Hi!!!
I’m training a xgboost model with a loop. I tried to delete and DMtraix object after each loop to reduce memory consumption. However, it didn’t work and the process crashed in the second loop.
My environment info:
operation system: Debian 9.12
python version: 3.5.3
xgboost version: 1.0.2 (installed by pip)
I used the memory profiler and below is the code & memory result:
Please note that column “memory increment” doesn’t show large negative increment value correctly. It’s a bug in memory profiler. I used process object from psutil package to calculate memory change instead.
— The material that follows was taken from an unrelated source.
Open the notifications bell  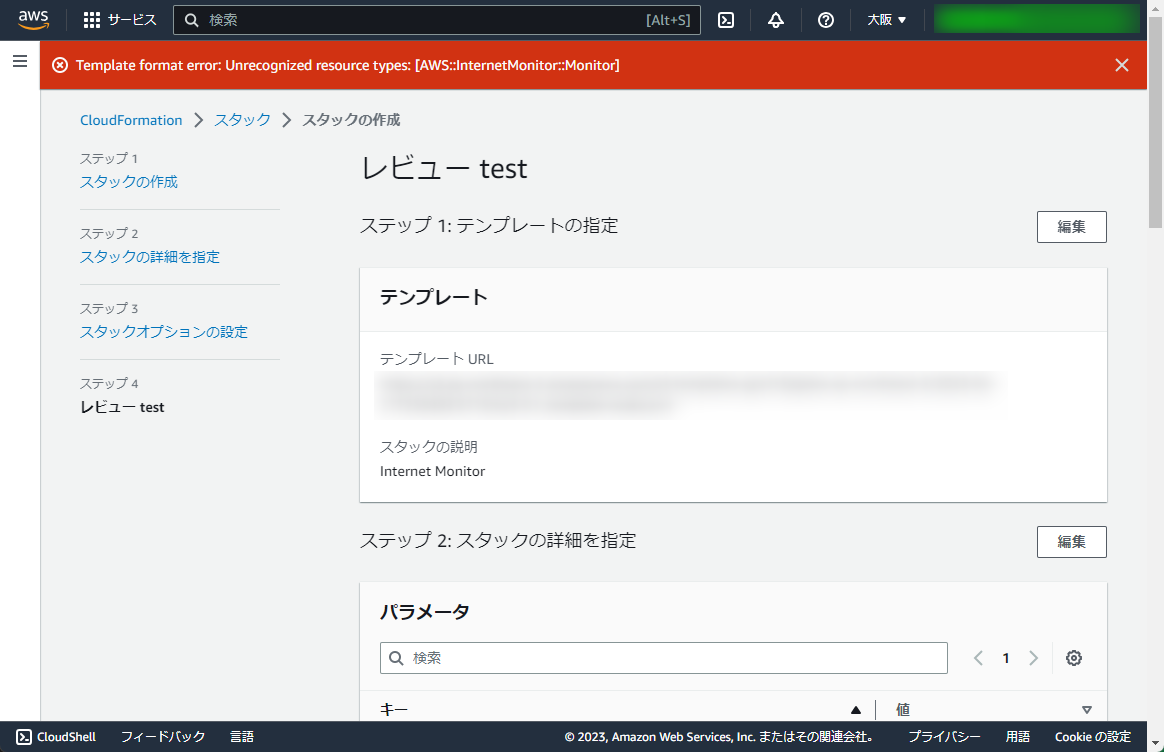(776, 19)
Line # Mem usage Increment Line Contents
29 2852.1 MiB 2852.1 MiB @profile
30 def xgb_score(params):
31 2852.1 MiB 0.0 MiB cv_scores = []
32 2852.1 MiB 0.0 MiB try:
33 21206.2 MiB 0.0 MiB for i in range(27, 29):
34 21206.2 MiB 0.0 MiB mem0 = proc.memory_info().rss
35 21206.2 MiB 0.0 MiB logging.info('!!!Mark!!! memory usage: {}'.format(mem0 / 1024**2))
36 23342.2 MiB 2136.0 MiB df_train = df_train_raw.loc[df_train_raw['date_block_num'] < i]
37 23403.8 MiB 84.1 MiB df_val = df_train_raw.loc[df_train_raw['date_block_num'] == i]
38 23403.8 MiB 0.0 MiB mem1 = proc.memory_info().rss
39 23403.8 MiB 0.0 MiB logging.info('!!!!Mark!!!! memory usage: {}, increased by {} MB'.format(mem1/1024**2, (mem1-mem0)/1024**2))
40 23325.6 MiB 0.0 MiB df_train.drop(['data_type', 'ID'], axis=1, inplace=True)
41 23323.2 MiB 0.0 MiB df_val.drop(['data_type', 'ID'], axis=1, inplace=True)
42 23323.2 MiB 0.0 MiB print("started to copy data.")
43 25094.9 MiB 9076.1 MiB dtrain = xgb.DMatrix(df_train[features], df_train['item_cnt_day']) ## CRASHED HERE!!!!!
44 14452.1 MiB 426.7 MiB dvalid = xgb.DMatrix(df_val[features], df_val['item_cnt_day'])
45 14452.1 MiB 0.0 MiB mem2 = proc.memory_info().rss
46 14452.1 MiB 0.0 MiB logging.info('!!!!Mark!!!! memoery usage: {}, increased by {} MB'.format(mem2/1024**2, (mem2-mem1)/1024**2))
47 12453.4 MiB 0.0 MiB del df_train, df_val. ### actually here the memory decreased 1999MB
48 12453.4 MiB 0.0 MiB gc.collect()
49 12453.4 MiB 0.0 MiB mem3 = proc.memory_info().rss
50 12453.4 MiB 0.0 MiB logging.info('!!!!Mark!!!! memoery usage: {}, increased by {} MB'.format(mem3/1024**2, (mem3-mem2)/1024**2))
51 12453.4 MiB 0.0 MiB logging.info("cleared space!!!")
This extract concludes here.